> **Exercise description**: Exactly the lines from the line with "This screenshot has width=932, height=1280." through the final line of the records below, both ends included, are to be set down. Do not include pictures.

Saved data entries
===

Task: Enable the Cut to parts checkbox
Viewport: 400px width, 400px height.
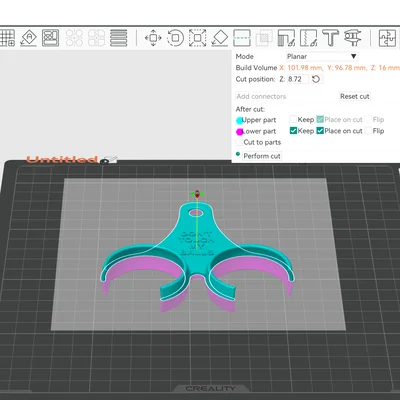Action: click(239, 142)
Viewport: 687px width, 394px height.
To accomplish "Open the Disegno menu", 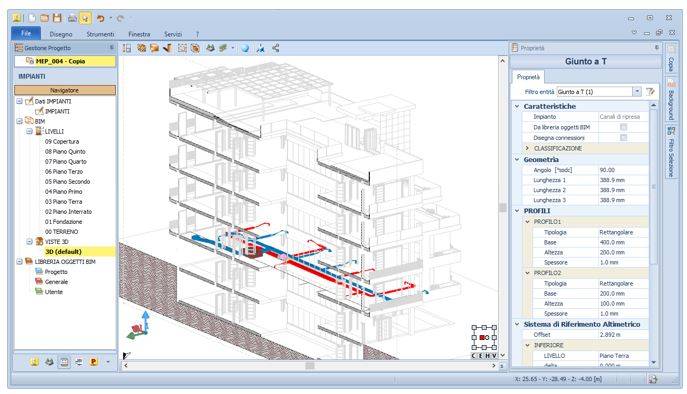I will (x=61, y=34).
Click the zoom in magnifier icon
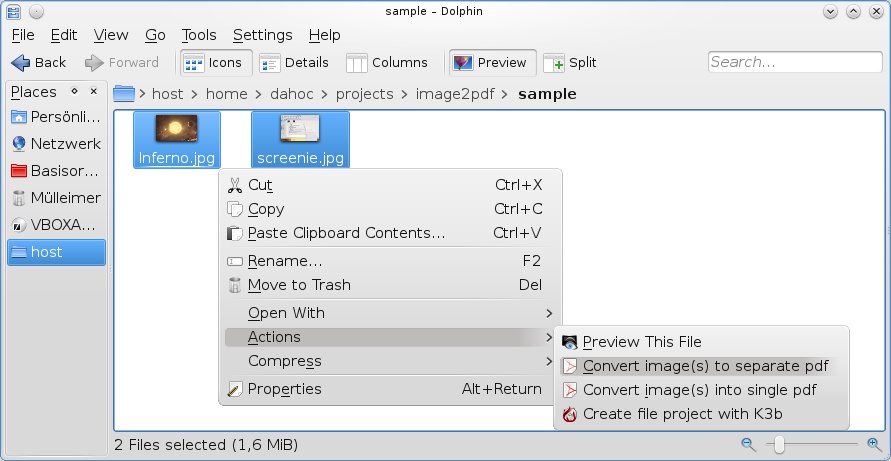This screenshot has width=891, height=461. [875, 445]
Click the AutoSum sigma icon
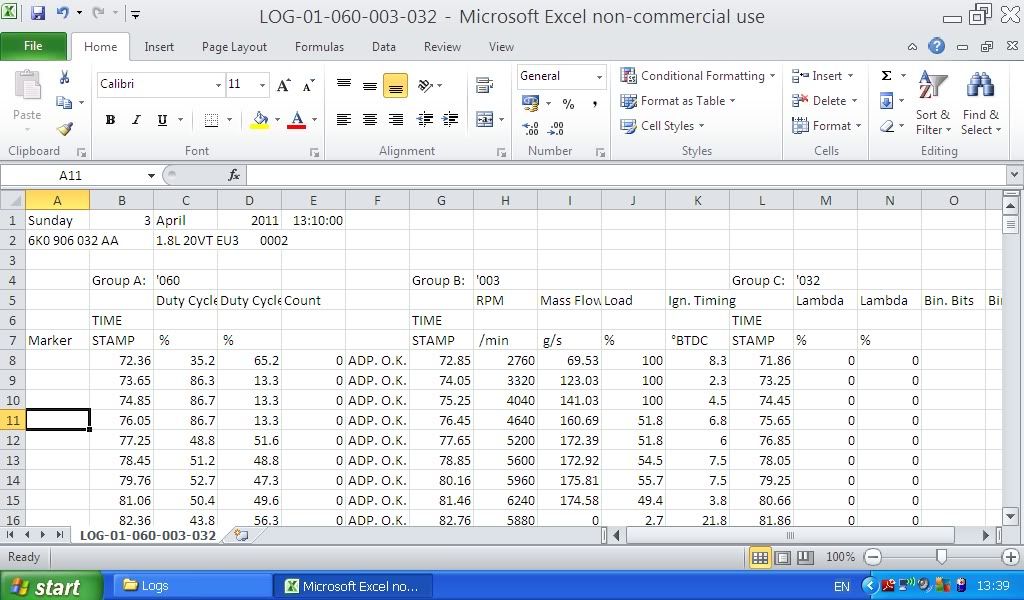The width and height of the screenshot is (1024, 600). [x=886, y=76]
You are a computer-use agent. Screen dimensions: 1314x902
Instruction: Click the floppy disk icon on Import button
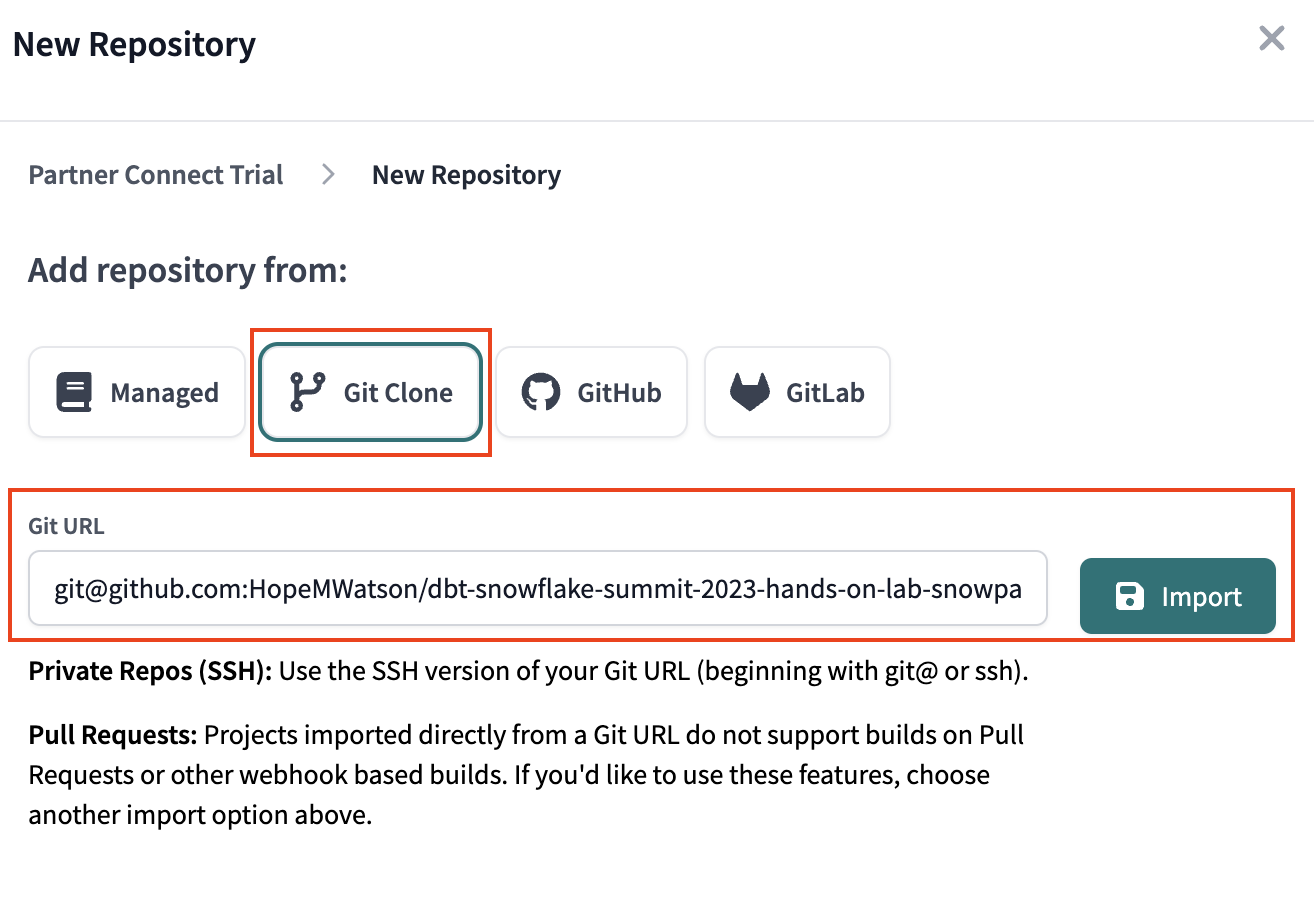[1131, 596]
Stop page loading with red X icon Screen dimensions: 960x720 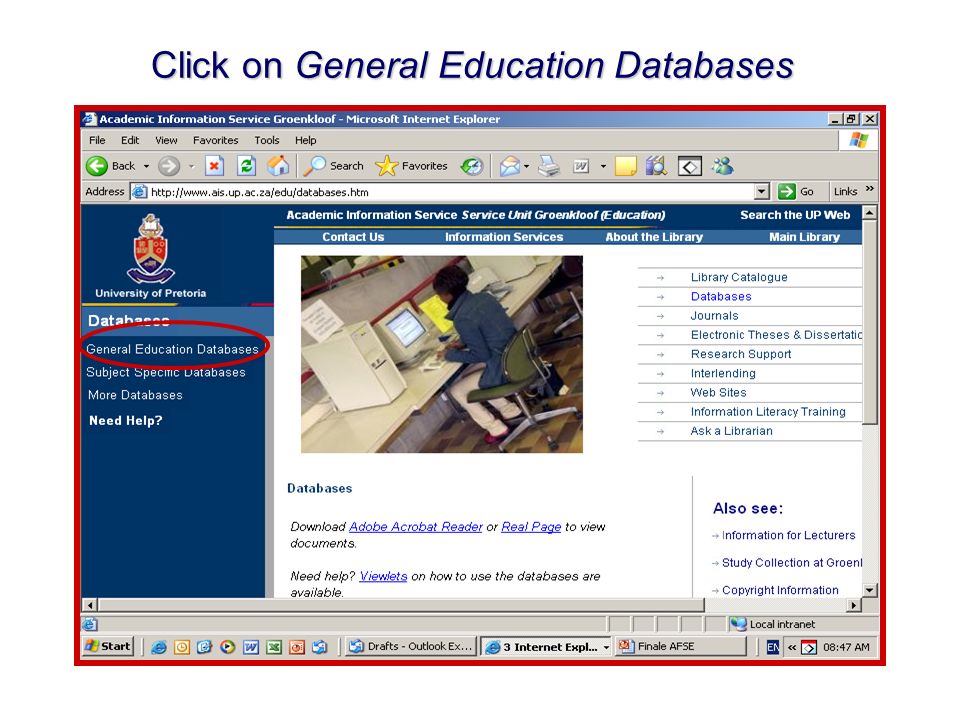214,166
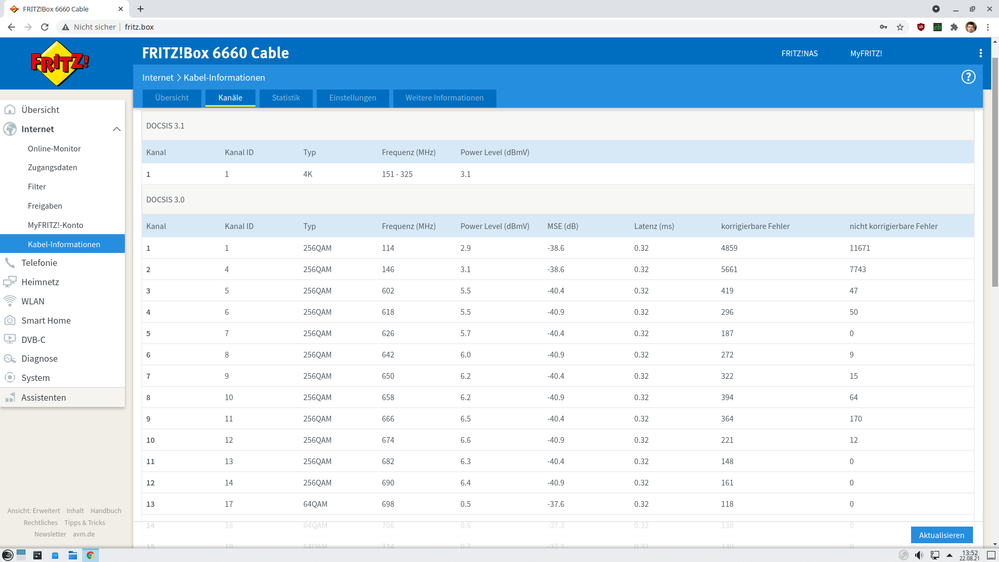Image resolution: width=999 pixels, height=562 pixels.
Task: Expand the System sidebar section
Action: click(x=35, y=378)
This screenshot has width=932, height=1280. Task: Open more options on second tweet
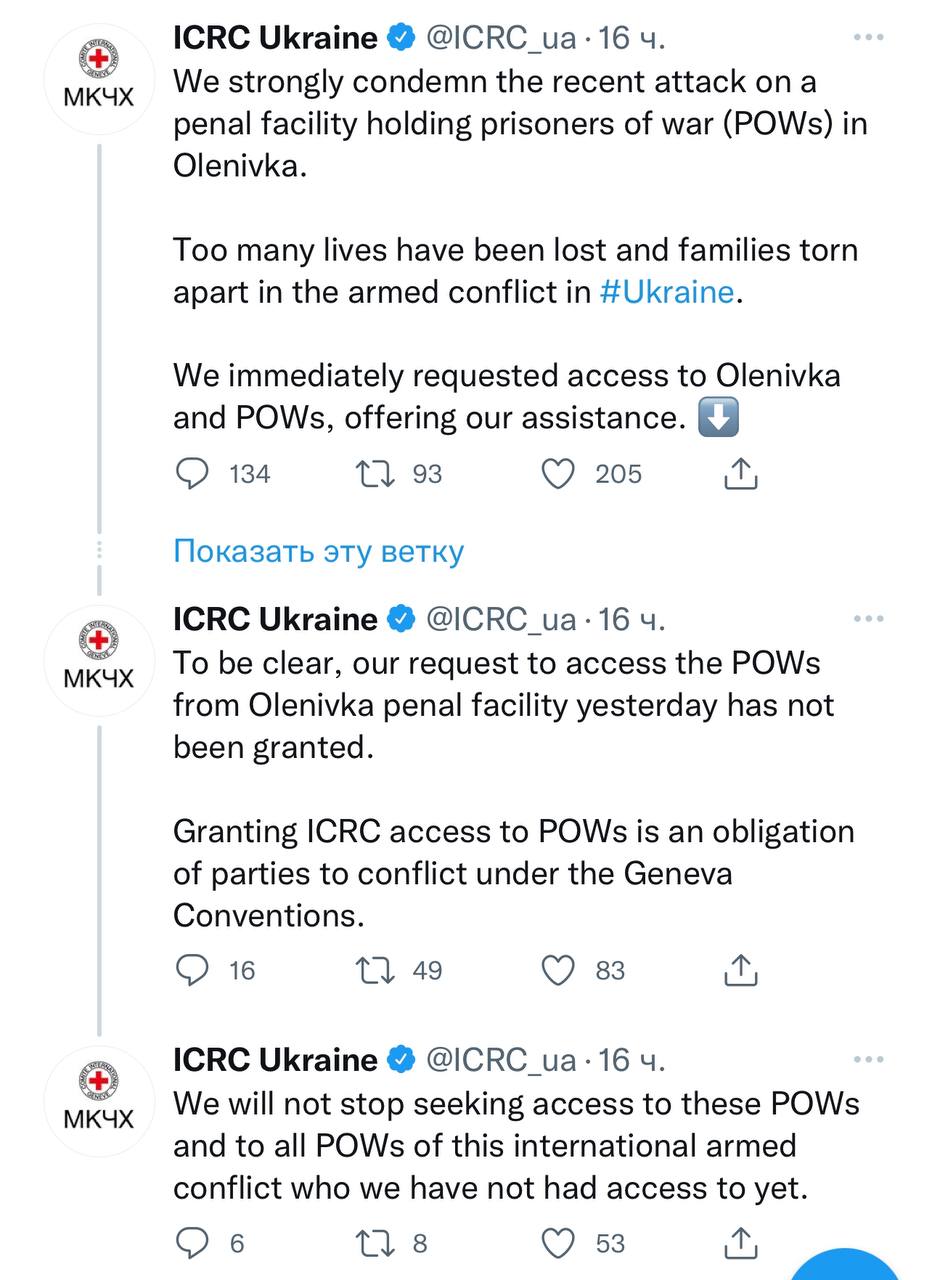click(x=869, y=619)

===

> **Response**:
This screenshot has width=932, height=1280. Task: Open more options on second tweet
click(x=869, y=619)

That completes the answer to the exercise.